In the Gantt chart, it shows how much time each element takes to load. Almost anyone can help find the culprit slow page. Just show the long, horizontal bars to your web developers or network administrators, and they can help.
When giving a critical eye to the pages within the site, ask:
- Why would I visit this page?
- Is the content ready for visitor?
- Does the page address the audience?
For the Web Designer
Web designers know what the original design intent is, and they have an eye for the visual details. They can usually spot when things don’t look quite right pretty quickly.
Multi-browser rendering is the bane of the Internet, but as website creators, we have to live with it. Check to make sure the pages render well in common browsers. Browser share is a moving target so to help prioritize efforts, here’s a site that continually examines it.
Sometimes font codes get dropped into a page inadvertently and make a letter or a word look funny. Check to see that the formatting is consistent, and look for odd blips in the copy.
Make sure all display text renders on the image when you hover over it (the alt attribute). Make sure the images display correctly. Are they larger than 120 kilobytes? If so, find out of there is a good reason for that. You really only need 72 dots per inch (dpi) for web images in terms of quality.
For the Web Developer
8. Live URLs
Often, sites are built at a URL (uniform resource locator) that isn’t the website’s final destination. When a site goes live, the URLs are transferred from a staging area to production. All the URLs change at this time, and they need to be tested.
On small sites without any tools, you can navigate to each page to make sure they all work. On a site with fewer than 500 URLs, you can use Screaming Frog SEO Spider Tool for free to find bad URLs. For larger sites, there is a modest annual fee.
W3C-valid code is the one thing you can do prior to launch to have some confidence around a search engine spider being able to crawl your site. It’s pretty simple to know if a page is valid.

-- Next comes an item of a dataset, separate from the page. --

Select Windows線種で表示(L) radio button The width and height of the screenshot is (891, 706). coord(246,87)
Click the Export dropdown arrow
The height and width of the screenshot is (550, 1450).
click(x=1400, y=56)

You just paste the URL in question here, and you’ll get a report almost instantly.
With that report, you can attack the issues and get the page into compliance. To help even more, here are 10 common fixes.
This is a technique that combines and compresses website code into smaller chunks to speed up your site. You can read more about it at Google. Then, look at the website pre-launch to see if the site is using minify where it can.
11. 404 pages
When a 404 (“page not found”) error occurs, make sure you have a custom page to help your visitor find something else of use, even if it wasn’t what they were looking for. Do you have an HTML sitemap there? Does the 404 page include a site search?
Favicons are those little iconic images that show up in the address bar and tabs of your browser. How does it help? It’s a small branding opportunity that lends credibility to your site. It’s nice to have one when you launch.
For the Search Engine Optimizer
SEO professionals bring an understanding of the web marketing focus. They can look at a number of things with perspective that can help the site right out of the gate with search engines.
13. 301 Redirects
Sometimes content is repurposed or gets moved to fit the new navigation structure of a site. If you have an existing site and you are changing the URL structure with your new site, you’ll want to make sure you’ve mapped the old URLs to the new ones.
The Screaming Frog spider mentioned earlier can be run on both the old site and the new. An Excel spreadsheet is a great way to document this effort. Column A has the old URL, and you place the new URL in Column B. Each row represents a redirect from old to new. On launch day, it’s time to execute.
14. Title Tags/Meta Data
This may sound like old news to some, but this easy-to-fix mistake happens every day. Make sure every page has a title tag, and make sure they are unique.
Also make sure each has a meta description. This is still a common source for search engine spiders to draw from to understand what the page is about and provide visitors with a sneak peak into the page contents from the results.
15. XML Sitemaps/HTML Sitemap
Make sure your new website has an accurate site map in both XML and HTML format. Both users and search engines care about this important element as it helps them find the pages they are looking for when other methods fail.
Make sure Google Analytics or the analytics package you’re using, and Google and Bing Webmaster Tools are set up and ready to go.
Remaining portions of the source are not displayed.